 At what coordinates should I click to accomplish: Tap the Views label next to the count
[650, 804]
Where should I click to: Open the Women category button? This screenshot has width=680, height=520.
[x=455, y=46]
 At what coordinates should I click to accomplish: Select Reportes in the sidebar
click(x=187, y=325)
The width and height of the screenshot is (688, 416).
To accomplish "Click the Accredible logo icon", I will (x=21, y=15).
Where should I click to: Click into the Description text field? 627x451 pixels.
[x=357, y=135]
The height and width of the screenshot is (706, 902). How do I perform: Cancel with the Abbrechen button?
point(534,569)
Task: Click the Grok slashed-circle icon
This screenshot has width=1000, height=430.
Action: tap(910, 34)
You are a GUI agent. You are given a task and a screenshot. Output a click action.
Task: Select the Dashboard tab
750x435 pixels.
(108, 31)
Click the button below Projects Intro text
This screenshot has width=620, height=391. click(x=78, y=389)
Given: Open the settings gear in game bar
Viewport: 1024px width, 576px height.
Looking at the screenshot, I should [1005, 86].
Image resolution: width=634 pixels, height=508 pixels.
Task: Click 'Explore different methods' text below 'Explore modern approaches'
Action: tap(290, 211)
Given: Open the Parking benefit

Work required: Search the entries for the word "icon". Copy each line where it appears.

Task solution:
To accomplish "Click the Accredible logo icon", I will (x=21, y=15).
Task: Click the Grok slashed-circle icon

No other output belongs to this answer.